Outpatient Antibiotic Parenteral Therapy in Vulnerable Populations: People Who Inject Drugs and the Homeless

Yuan Zhou | 2018

Advisor: Anna Wald

Research Area(s): Pharmaco-epidemiology, Public Health Practice



Serious infections that require prolonged parenteral antimicrobial therapy are common among people who inject drugs (PWID) and people who are homeless; and creating an outpatient antibiotic treatment plan can be challenging. We examined patient outcomes of our outpatient parenteral antimicrobial therapy (OPAT) program, with a focus on PWID and the homeless, to evaluate program function and add to the current scarcity of information on the clinical epidemiology and outcomes of bacterial infections in these high-risk populations.

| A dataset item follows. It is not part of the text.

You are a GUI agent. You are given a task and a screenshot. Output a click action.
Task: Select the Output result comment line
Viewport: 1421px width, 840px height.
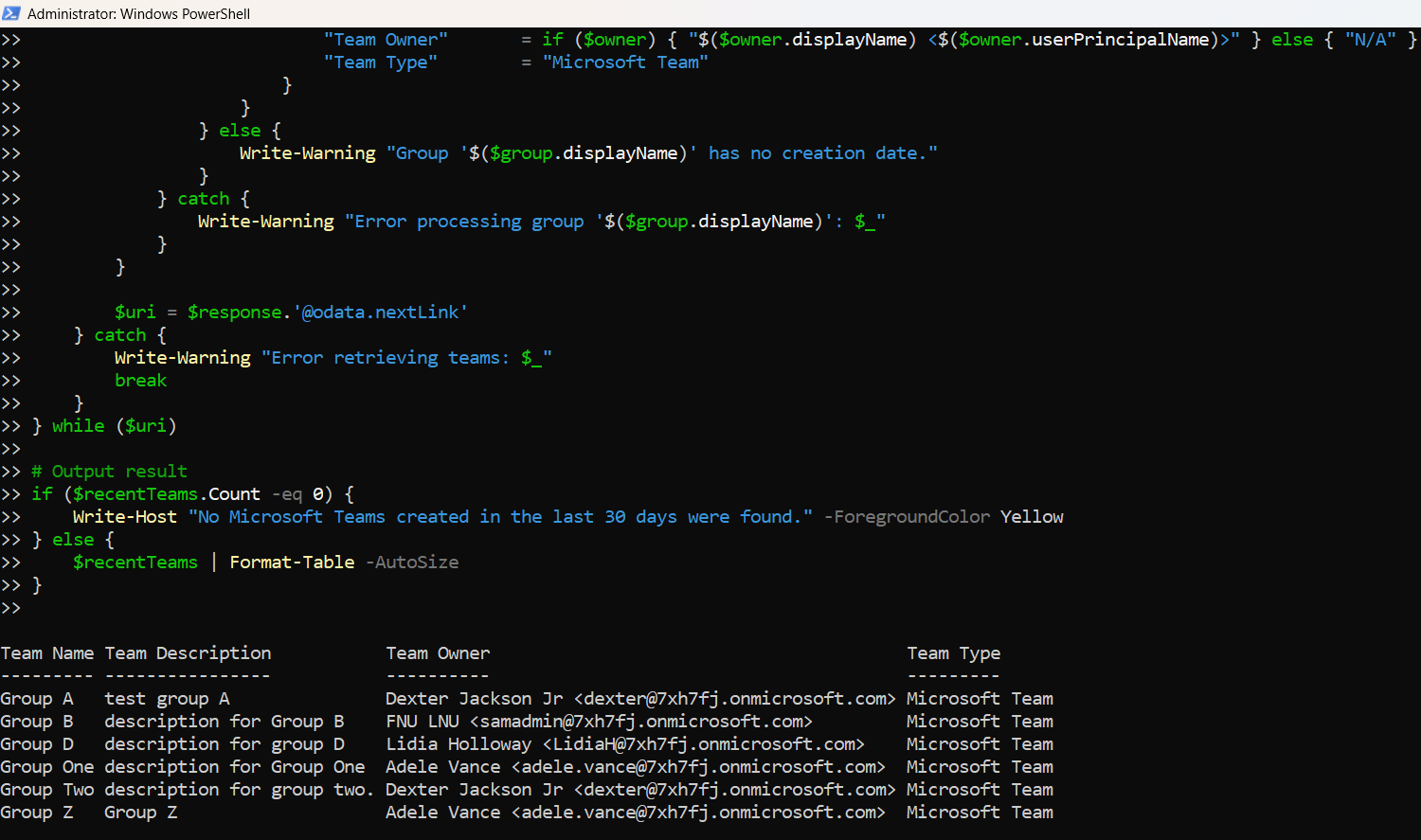click(x=109, y=471)
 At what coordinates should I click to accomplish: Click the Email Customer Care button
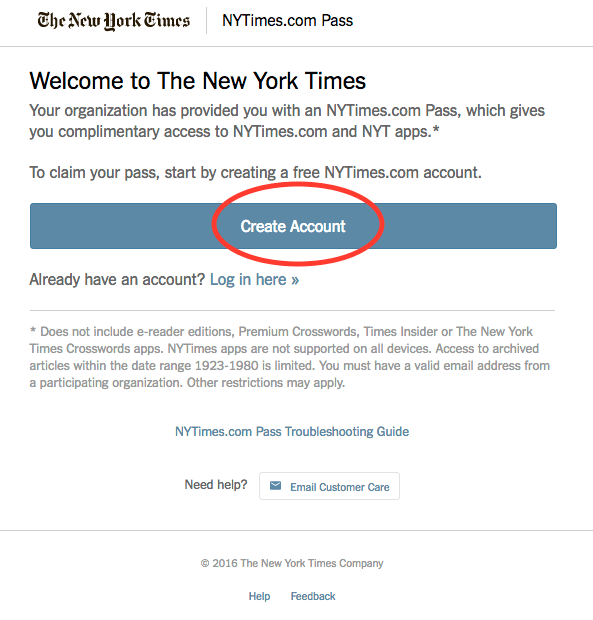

We conducted a retrospective cohort study of adult patients enrolled in the OPAT program at an urban public hospital. Patients were grouped by injection drug use status and housing status. Baseline demographics, infection types, and clinical outcomes were obtained from the medical record. Clinical cure was the primary outcome assessed in each patient group. Secondary outcomes included length of hospitalization, secondary bacteremia, line-tampering, and 30-day readmission.


A total of 596 adult patients with 960 diagnosed infections requiring OPAT services were enrolled in the study population. The most common infection diagnosed in PWID was bacteremia. Homeless PWID were more unlikely to achieve clinical cure compared to housed non-PWID patients, when unknown clinical outcomes were included in the analysis (47.2 vs 73.1%; RR 0.6, 95% CI 0.5-0.9, p=0.003). Excluding unknown clinical outcomes, homeless PWID achieve similar rates of clinical cure compared to non-PWID populations (89.3 vs 88.7%, RR 0.95, 95% CI 0.83-1.08; p=0.44). Homeless non-PWID patients achieved similar rates of cure compared to housed non-PWID patients (82.2 vs 73.1%; RR 1.1, 95% CI 0.9-1.3, p=0.12) and had good retention in care.


OPAT and medical respite are effective and successful treatment modalities for many patients, including the homeless. PWID are more likely to be lost to follow-up resulting in uncertain clinical cure rates but when appropriate follow-up is achieved, they have similar rates of clinical cure to non-PWID. Appropriate patient-selection criteria are necessary to optimize clinical outcomes.